### SHORT PROBLEM
Write out the records below verbatim, omitting the pictures.

### ENTRIES SHOWN
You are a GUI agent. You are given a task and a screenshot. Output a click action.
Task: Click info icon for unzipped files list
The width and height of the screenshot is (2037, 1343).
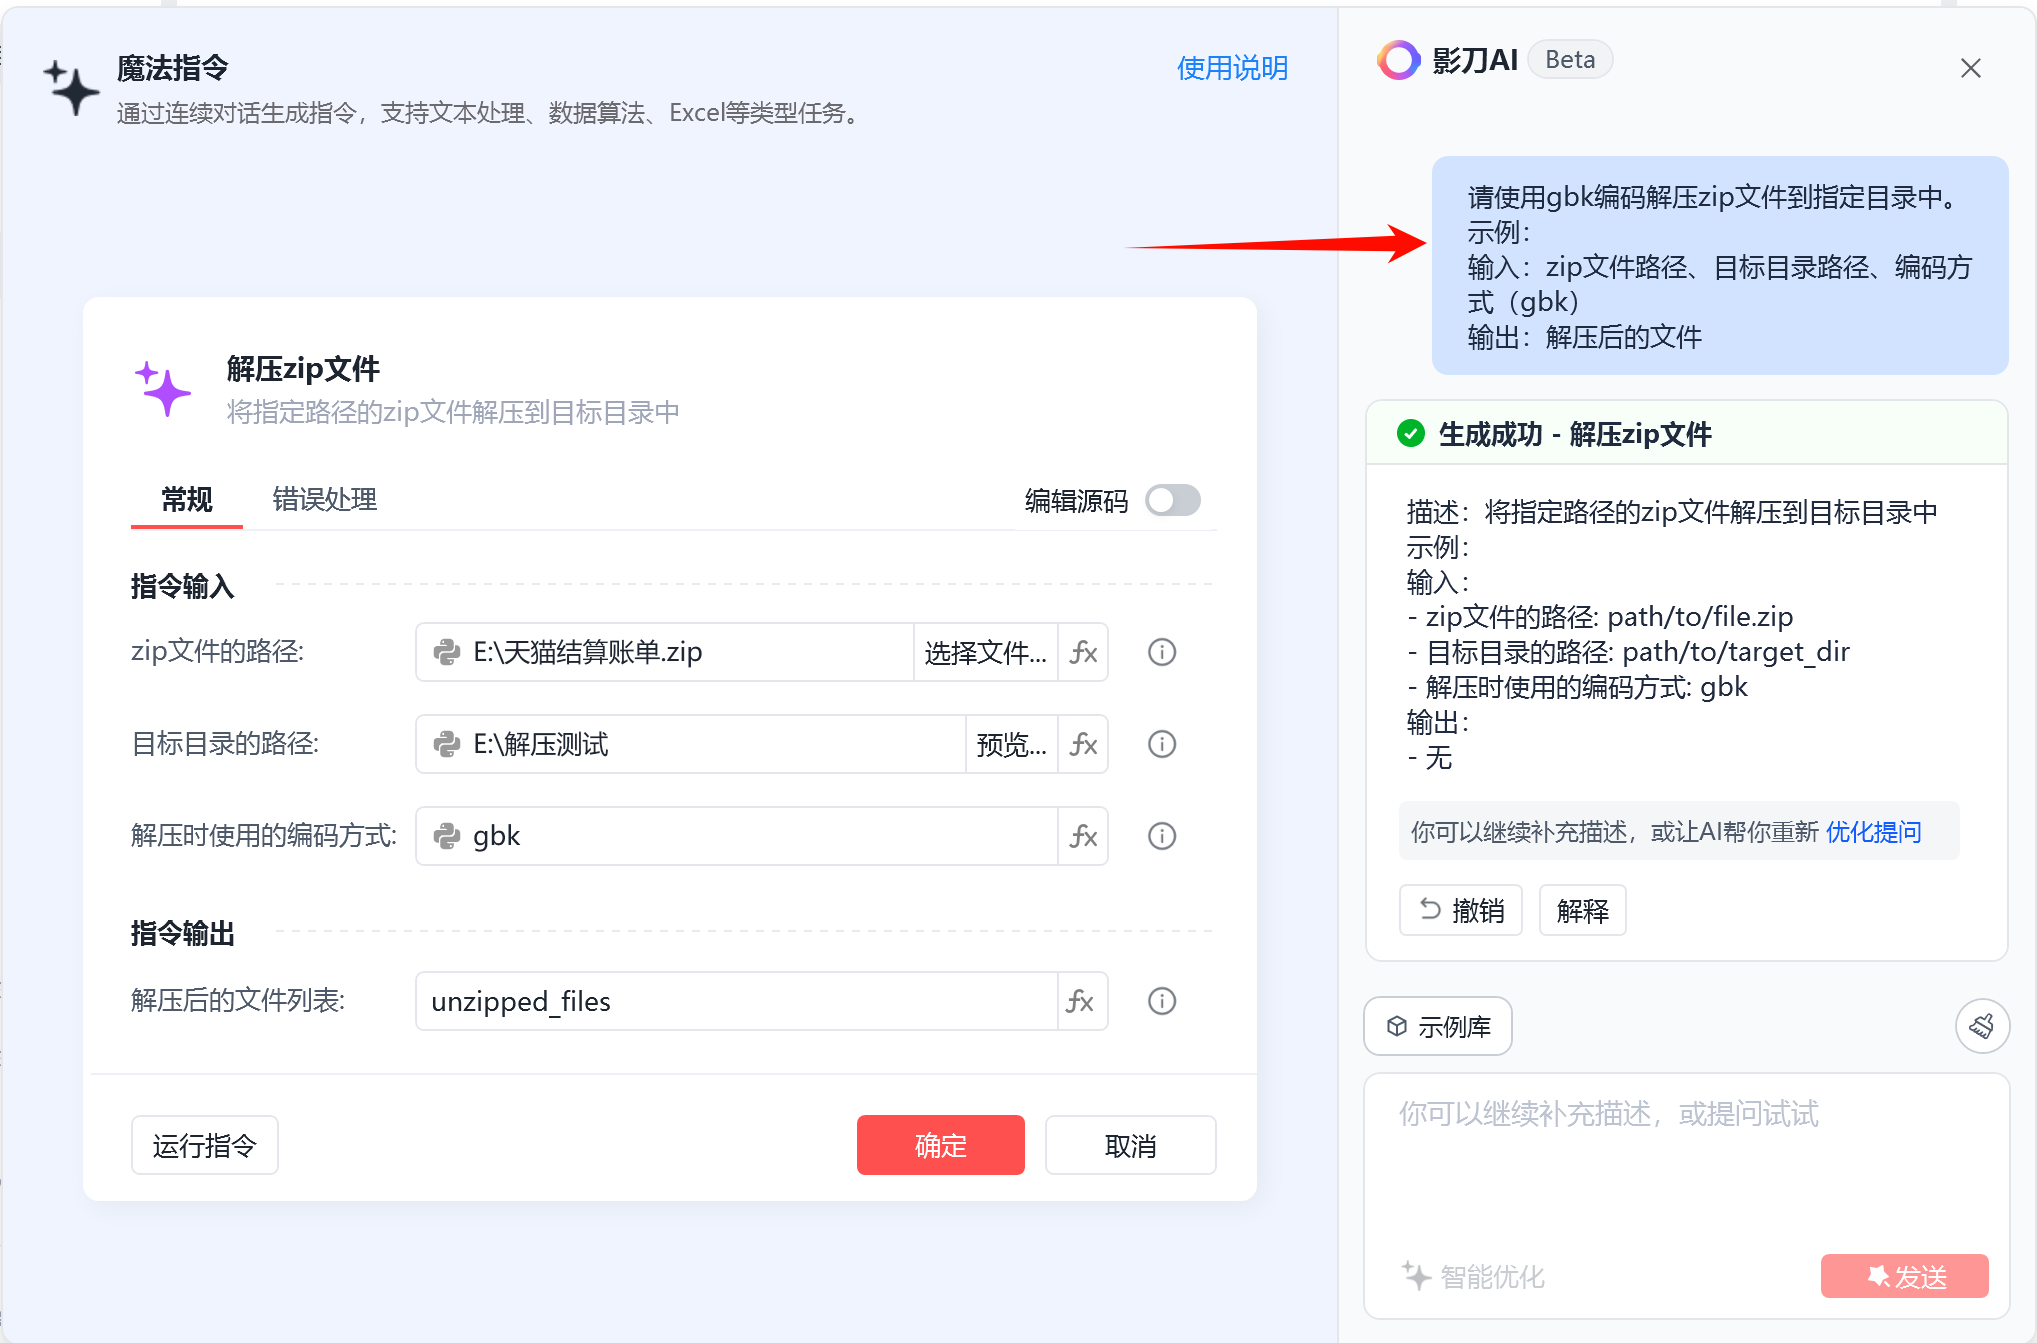coord(1161,1002)
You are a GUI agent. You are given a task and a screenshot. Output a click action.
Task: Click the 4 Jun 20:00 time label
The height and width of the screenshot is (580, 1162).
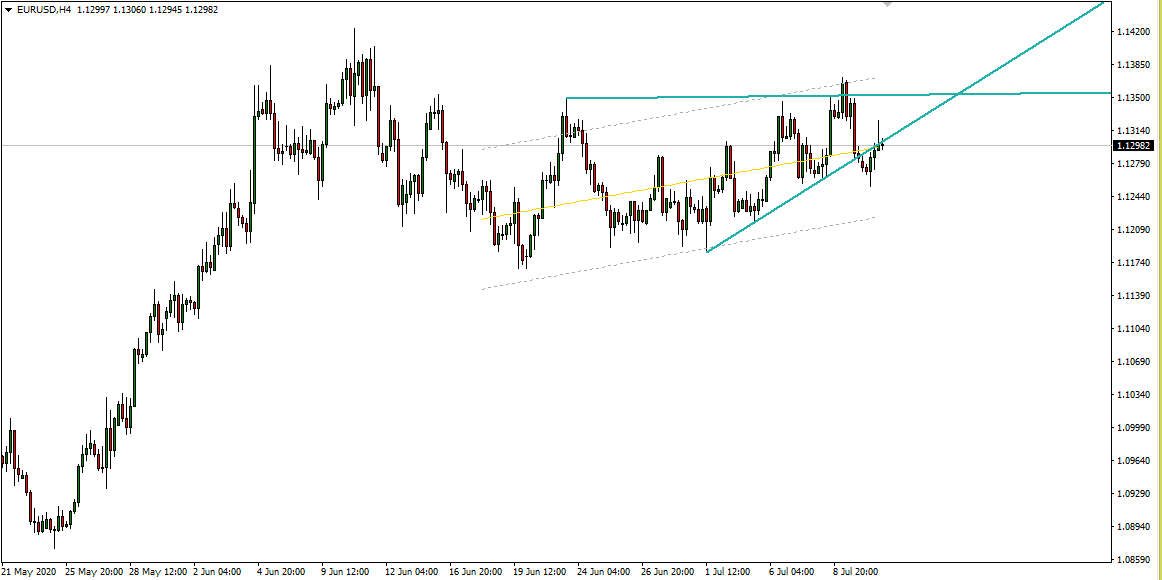pos(283,572)
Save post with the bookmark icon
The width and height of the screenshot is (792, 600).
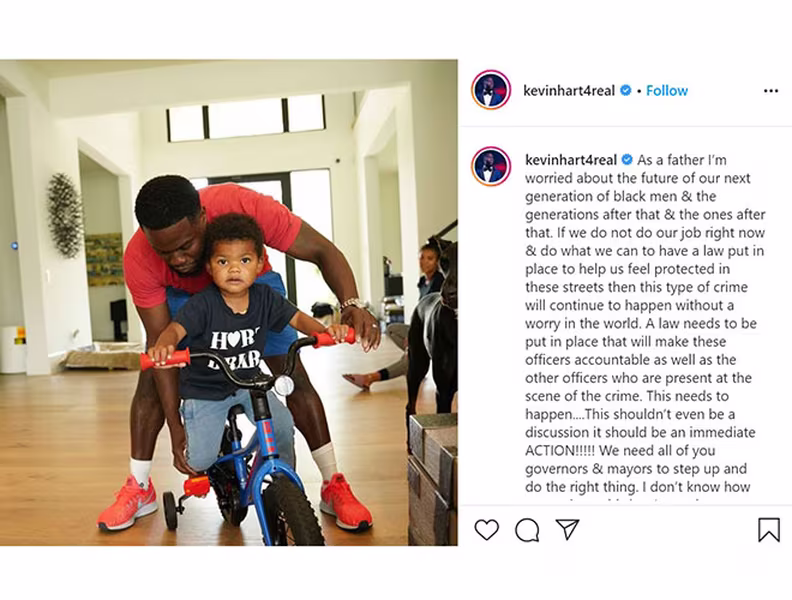point(769,530)
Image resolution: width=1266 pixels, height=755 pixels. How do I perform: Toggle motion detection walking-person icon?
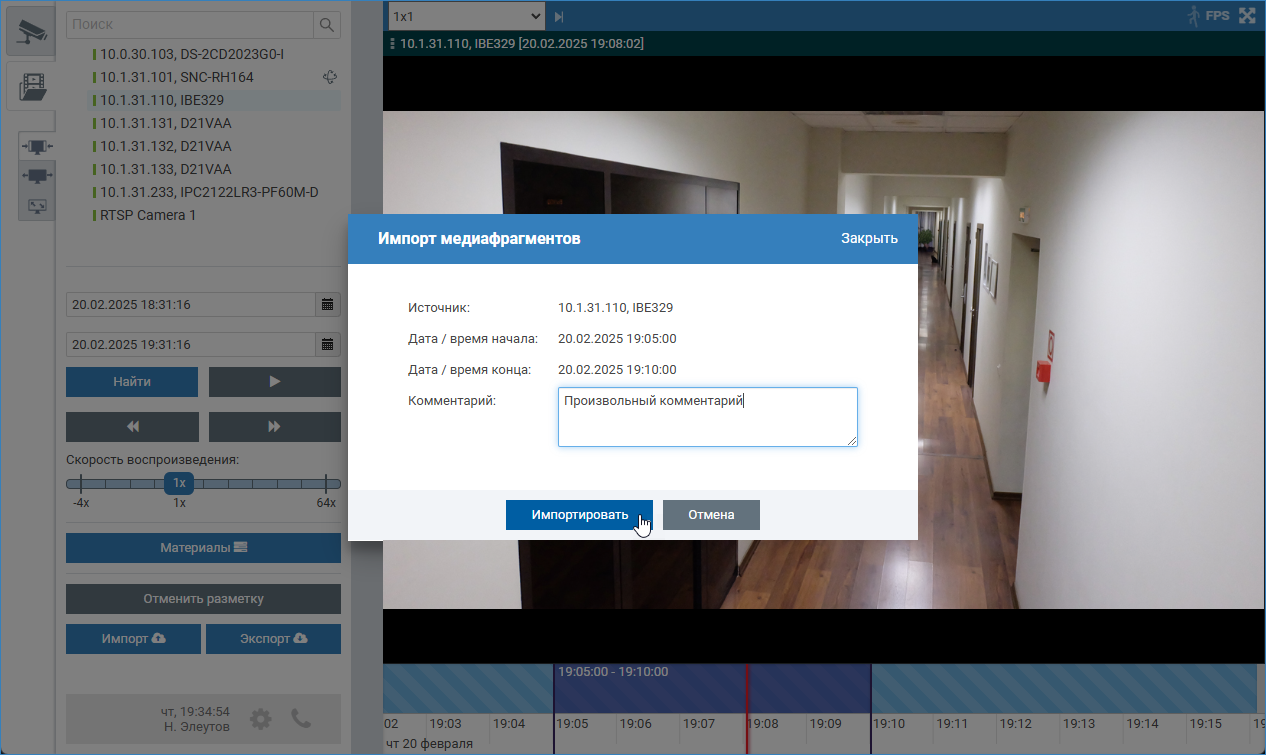(1192, 16)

### ANSWER TO THIS TASK
You are a GUI agent. You are given a task and a screenshot. Output a click action.
Task: Click info icon for unzipped files list
The width and height of the screenshot is (2037, 1343).
coord(1161,1002)
You are a GUI agent. You are given a task and a screenshot. Output a click action.
Task: Click the 4 Jun 20:00 time label
The height and width of the screenshot is (580, 1162).
pos(283,572)
Save post with the bookmark icon
The width and height of the screenshot is (792, 600).
point(769,530)
Image resolution: width=1266 pixels, height=755 pixels. How do I perform: Toggle motion detection walking-person icon?
(1192, 16)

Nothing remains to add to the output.